WORK INSTRUCTIONS: Your copy should hold every record verbatim and none of the pictures.

ENTRIES SHOWN:
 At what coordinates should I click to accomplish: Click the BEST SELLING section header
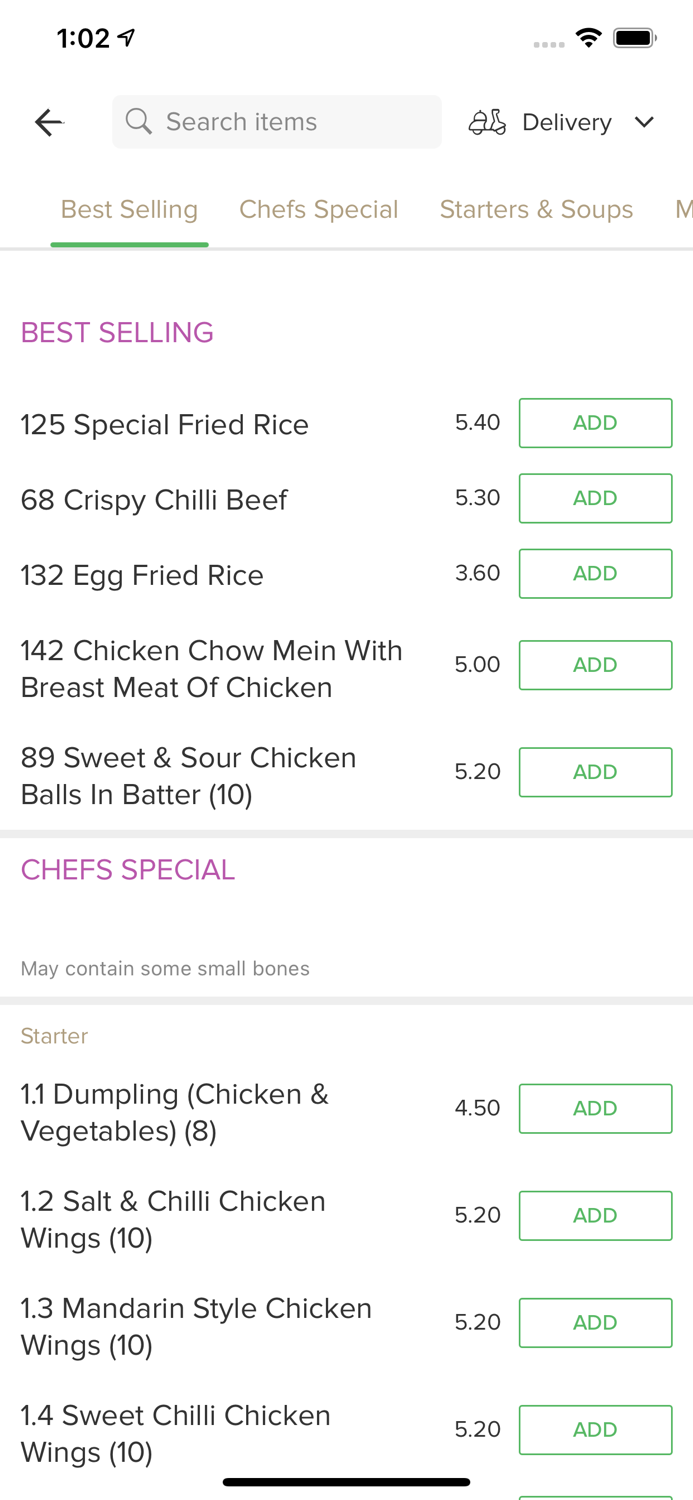pyautogui.click(x=117, y=332)
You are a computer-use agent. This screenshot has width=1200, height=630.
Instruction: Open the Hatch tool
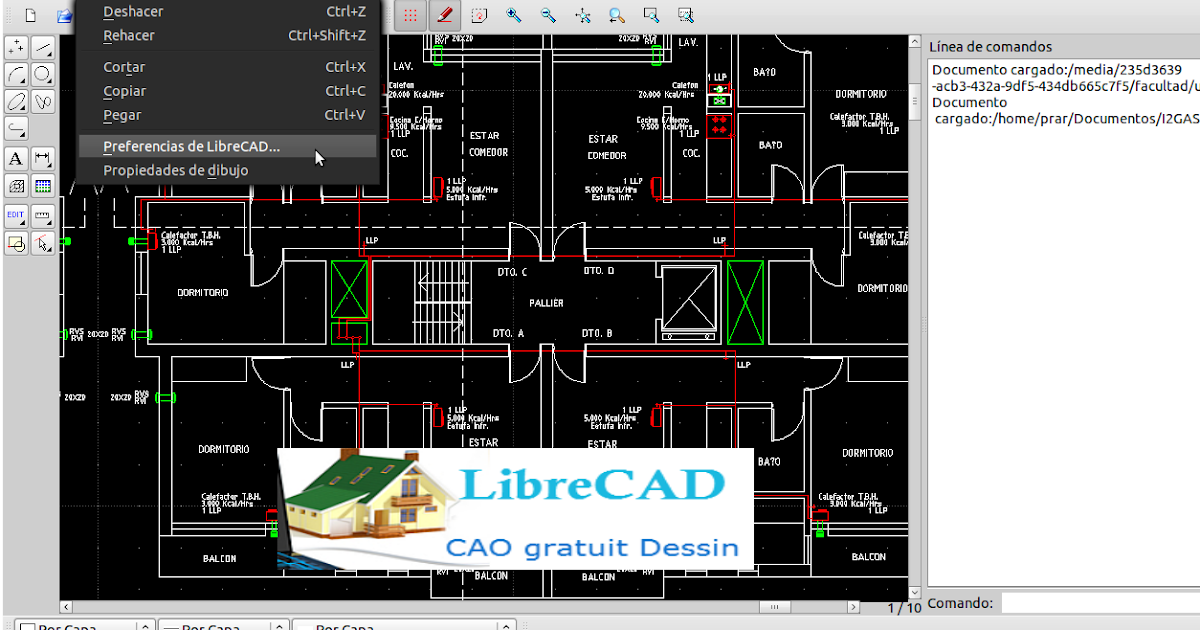pyautogui.click(x=15, y=185)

ANSWER BOX:
 At what coordinates should I click to accomplish: Click the BEST SELLING section header
pyautogui.click(x=117, y=332)
You are a computer-use agent. This screenshot has width=1200, height=630.
Instruction: Open the Hatch tool
pyautogui.click(x=15, y=185)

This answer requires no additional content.